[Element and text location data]
____________________

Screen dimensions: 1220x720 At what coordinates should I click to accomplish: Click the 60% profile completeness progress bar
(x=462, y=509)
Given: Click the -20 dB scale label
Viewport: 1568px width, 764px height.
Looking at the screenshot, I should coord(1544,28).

____________________

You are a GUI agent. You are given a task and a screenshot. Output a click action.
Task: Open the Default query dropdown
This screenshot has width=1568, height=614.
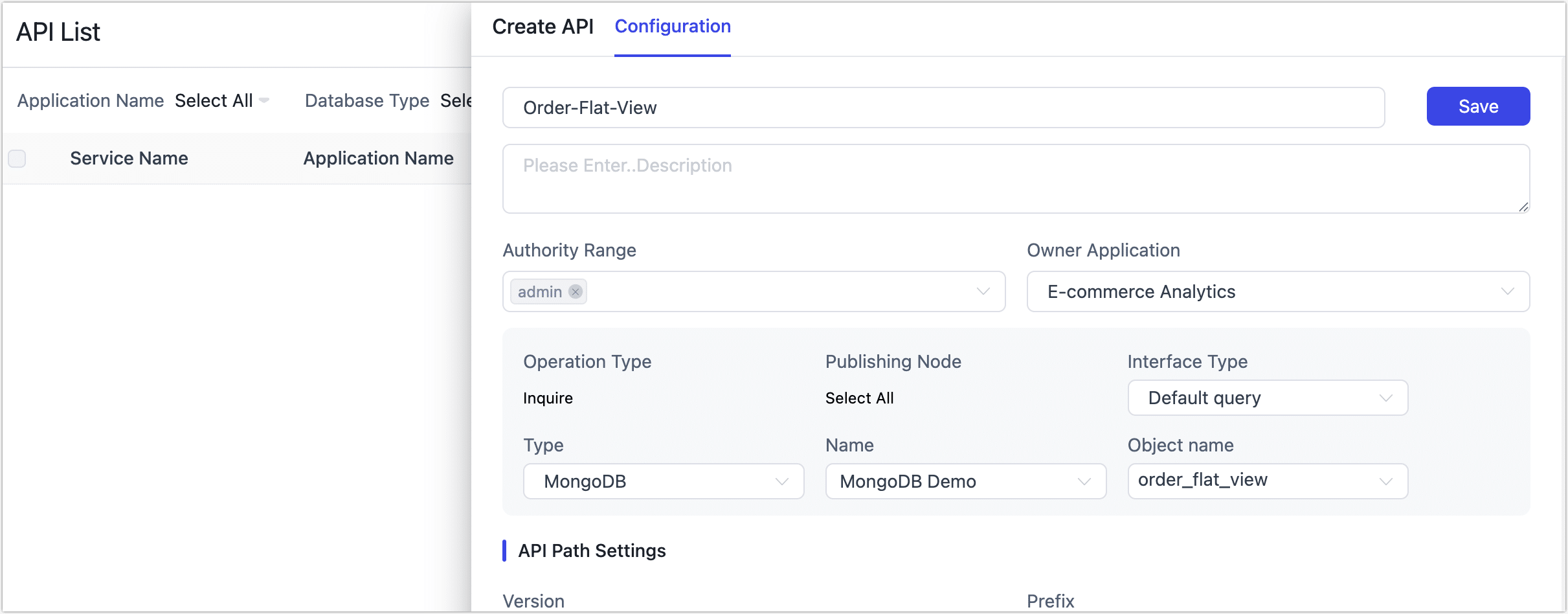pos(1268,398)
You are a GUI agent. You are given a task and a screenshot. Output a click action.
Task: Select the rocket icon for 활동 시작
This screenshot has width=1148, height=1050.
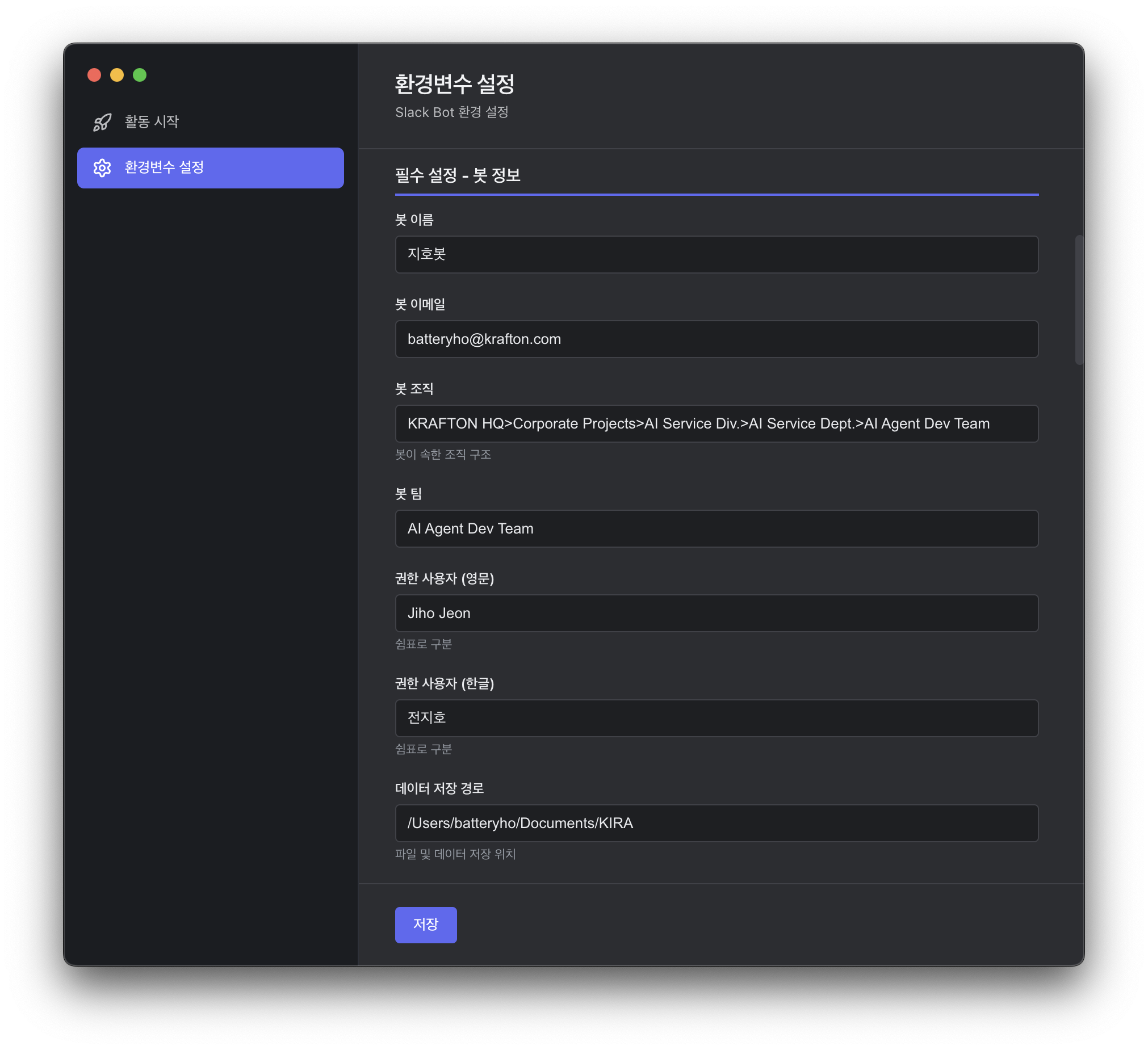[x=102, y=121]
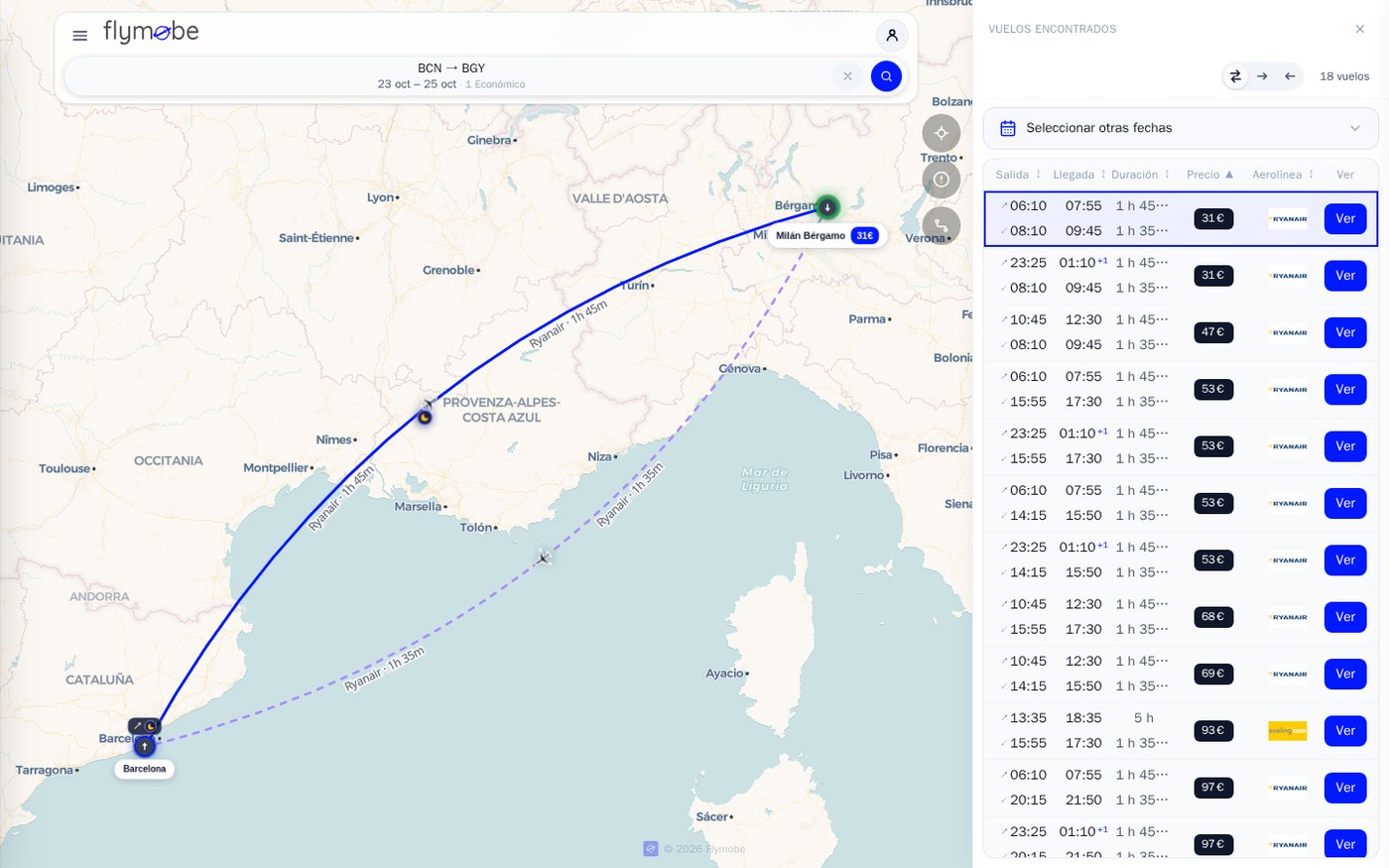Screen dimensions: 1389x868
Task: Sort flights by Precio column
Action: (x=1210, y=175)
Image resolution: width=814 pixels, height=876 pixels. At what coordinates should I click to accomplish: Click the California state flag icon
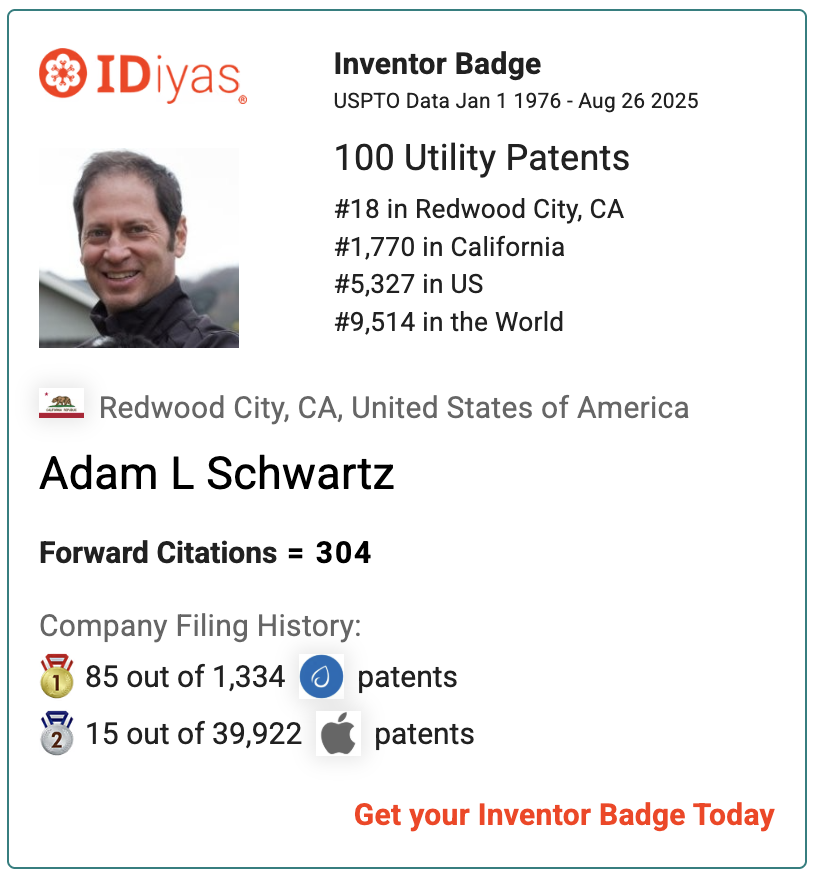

____________________

_Exercise brief_
Which lines of the entries above contain the word "This"? Return each of those lines in full.

_Exercise response_
This screenshot has width=1568, height=614.
This screenshot has width=1148, height=1050.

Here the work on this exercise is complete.